O crescimento do modelo 'free-to-play' nos últimos anos demonstra que, ao menos a curto prazo, ele é sustentável. E sua existência não é um problema por si só. Mas, em alguns casos curiosos, o jogador pode acabar perdendo dinheiro com um título gratuito.

Veja o exemplo de "Plants vs. Zombies 2". Gratuito para smartphones e tablets, ele obtém renda para a Electronic Arts através de microtransações - diferente de seu predecessor, que era um pacote fechado por um preço fixo. Hoje, o "Plants vs. Zombies" original custa US$ 1 e também tem compras opcionais, mas todas as unidades jogáveis podem ser liberadas sem que um centavo a mais seja gasto. Já em "Plants vs. Zombies 2", é preciso desembolsar US$ 24 para destravar todas as unidades. Um fã não precisa pagar por todas elas. Mas o fato é que, apesar de ser promovido como 'gratuita', a sequência é muito mais cara que a versão original.

Muitas vezes, a promessa de um game 'grátis' não passa de uma ilusão. Outro jogo da EA, "Dungeon Keeper", também serve como exemplo: sem gastar dinheiro na versão para celulares do título, realizar certas ações pode literalmente demorar semanas. Ações estas que, nas versões de "Dungeon Keeper" para PC, demoravam no máximo alguns minutos. Para jogá-lo no celular em um ritmo decente, é preciso pagar.

MICROTRANSAÇÕES SÃO RENTÁVEIS?

JogoMicrotransações em 2013
"CrossFire"US$ 957 milhões
"League of Legends"US$ 624 milhões
"Dungeon Fighter Online"US$ 426 milhões
"World of Tanks"US$ 372 milhões
"MapleStory"US$ 326 milhões
  • Os números acima são referentes aos rendimentos dos jogos gratuitos em questão relativos às suas microtransações ao longo de 2013. As informações foram compiladas pelo SuperData e publicadas em fevereiro de 2014.

Apostas

Um outro formato de microtransações em jogos gratuitos que pode colocar as finanças de fãs desavisados em risco assemelha-se muito aos esquemas de aposta em um cassino. É o que explica o Dr. Mark Griffiths, pesquisador do departamento de psicologia da Nottingham Trent University: "À primeira vista, [esses jogos] podem parecer não ter muita relação com apostas, mas a psicologia por traz dessas atividades é muito similar".

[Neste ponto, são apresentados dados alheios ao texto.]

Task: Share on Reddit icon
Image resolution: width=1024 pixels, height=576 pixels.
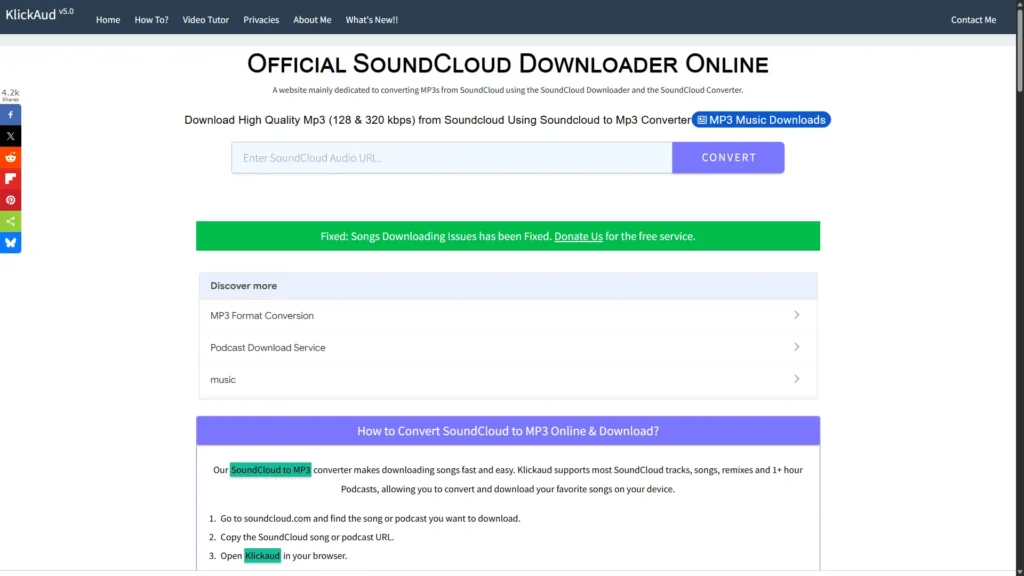Action: point(10,157)
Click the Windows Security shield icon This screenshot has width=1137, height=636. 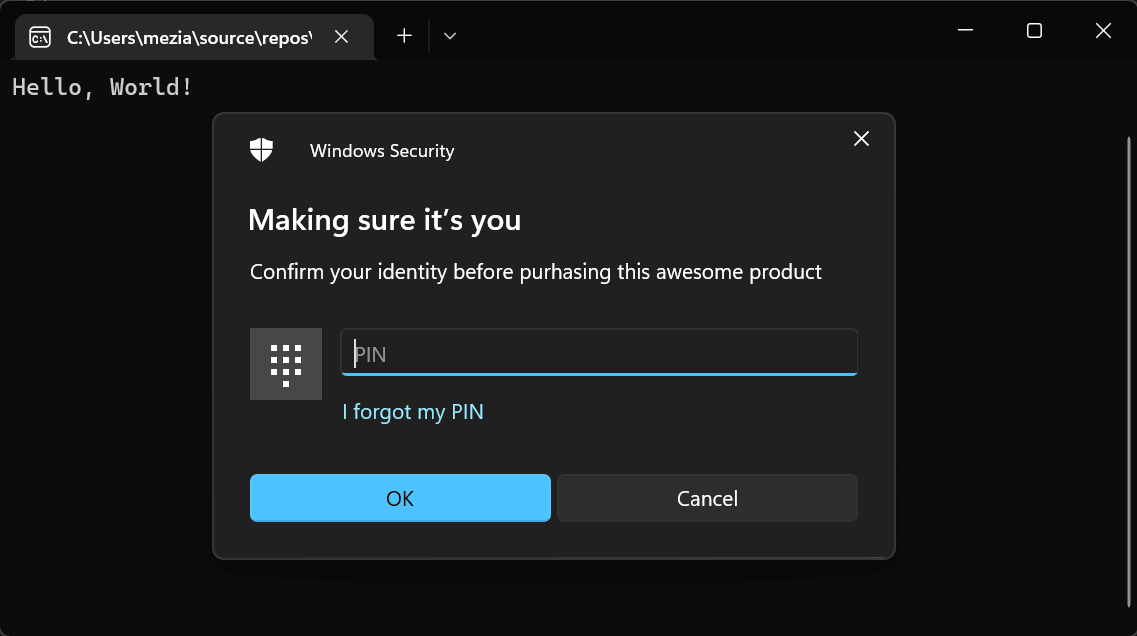[261, 150]
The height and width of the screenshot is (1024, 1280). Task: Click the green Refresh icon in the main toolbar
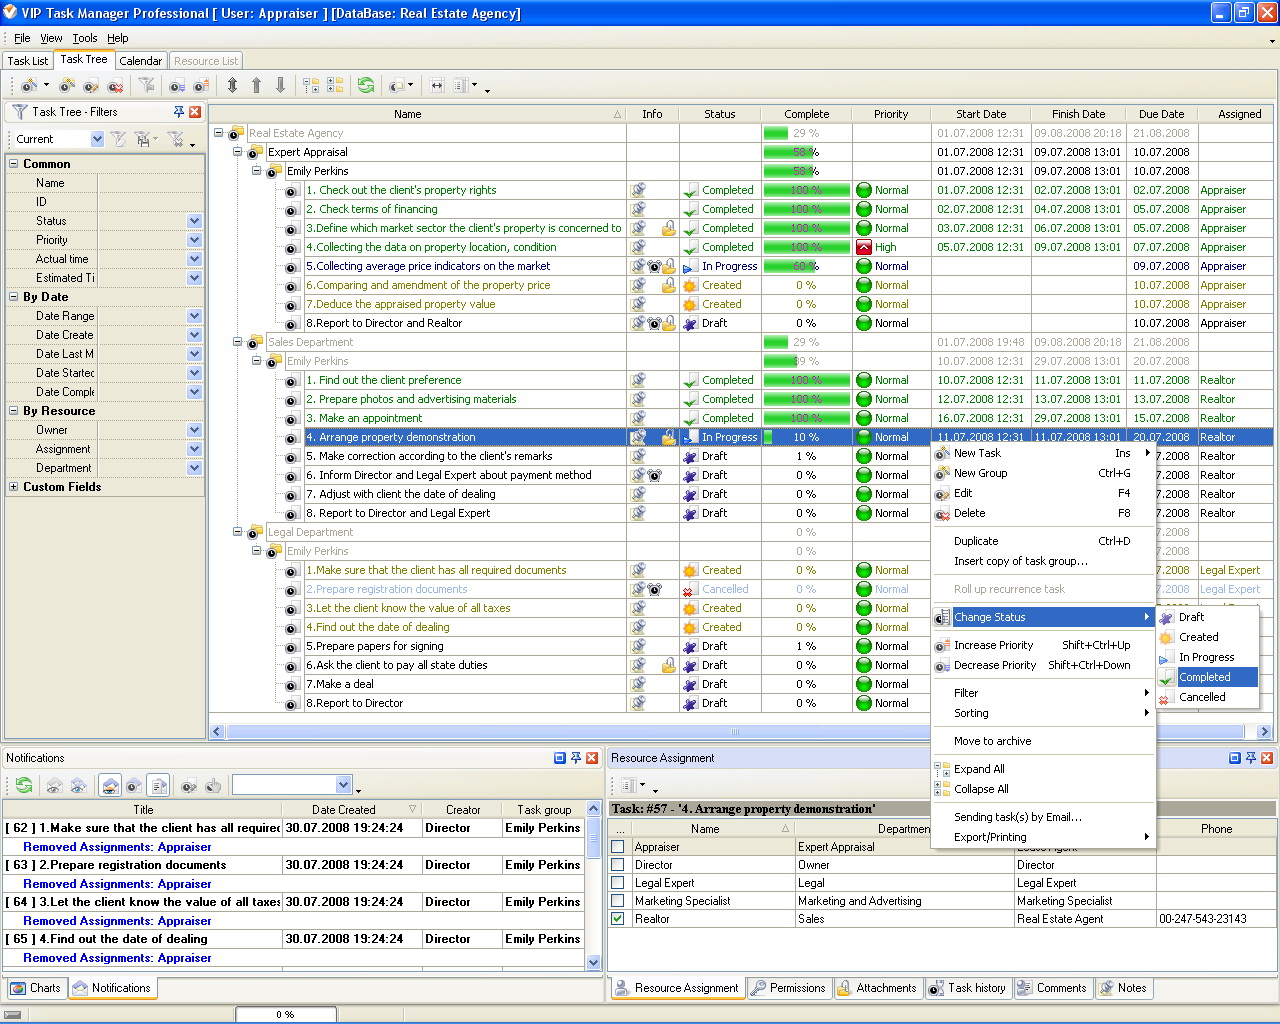tap(366, 86)
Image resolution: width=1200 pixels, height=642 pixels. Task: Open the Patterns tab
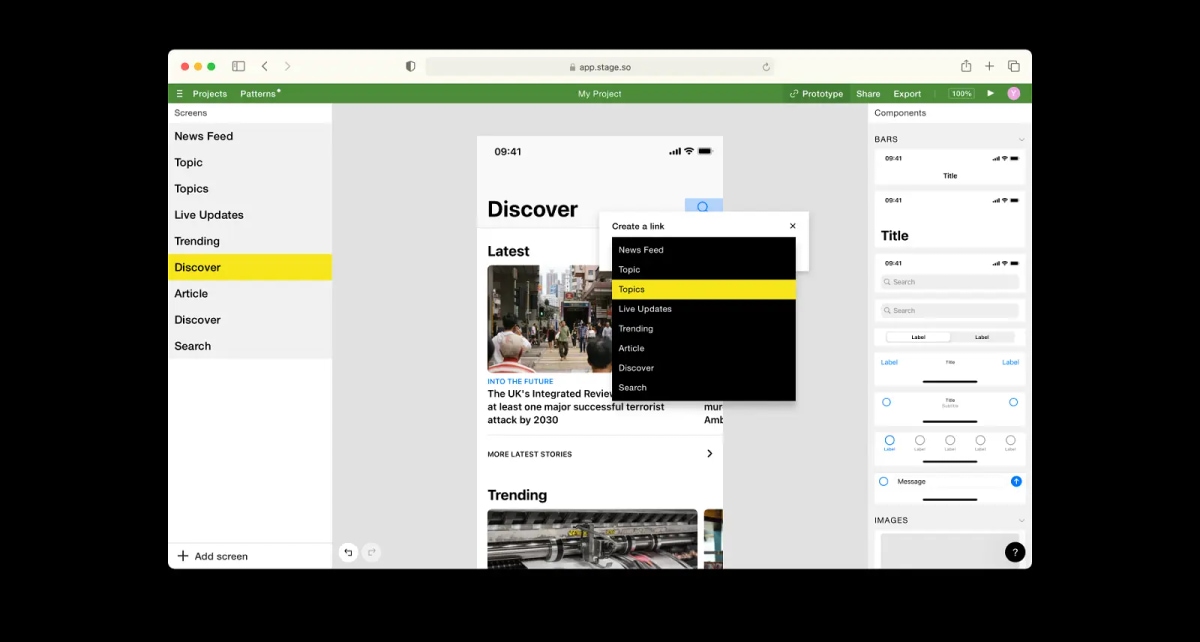point(260,94)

Títulos como "Team Fortress 2", "Dota 2" e "Puzzle & Dragons" - todos considerados enormes sucessos comerciais por suas respectivas produtoras - são gratuitos e vendem aos jogadores a chance de obter itens ou personagens raros. São apostas: o fã paga por um algo misterioso, que pode ser bom, ou pode ser ruim.

"Mesmo quando jogos não envolvem o uso direto de dinheiro, eles apresentam ao jogador os princípios e a excitação de uma casa de apostas", diz Griffiths em um artigo publicado em 2012. "Pequenas e imprevisíveis recompensas causam um comportamento altamente envolvido e repetitivo. E, em uma minoria dos casos, podem levar ao vício".

"WORLD OF TANKS" APOSTA EM MICROTRANSAÇÕES

  •  

Gastos na palma da mão

Nas principais lojas de aplicativos para celulares e tablets do Brasil, a AppStore e a Google Play, os jogos mais rentáveis são, sem exceção, gratuitos focados na venda de microtransações.

Exemplos como "Clash of Clans" e "Hay Day", da Supercell, aparecem em destaque tanto para dispositivos iOS quanto Android. Ambos oferecem tipos alternativos de moedas àquelas obtidas gratuitamente em pacotes de preços variados. O kit de 'pedras' mais barato de "Clash of Clans" custa US$ 5, e o mais caro, US$ 100. Mas não há um limite para os gastos, já que "Clash of Clans" é um jogo multiplayer competitivo aberto. Não há um fim.

Cabe a cada jogador policiar seus gastos, claro. Mas, através de algumas estratégias, produtoras conseguem subverter de certa forma o conceito de modelo gratuito. Para quem não tomar cuidado, sim: envolver-se com um jogo gratuito pode sair bem caro.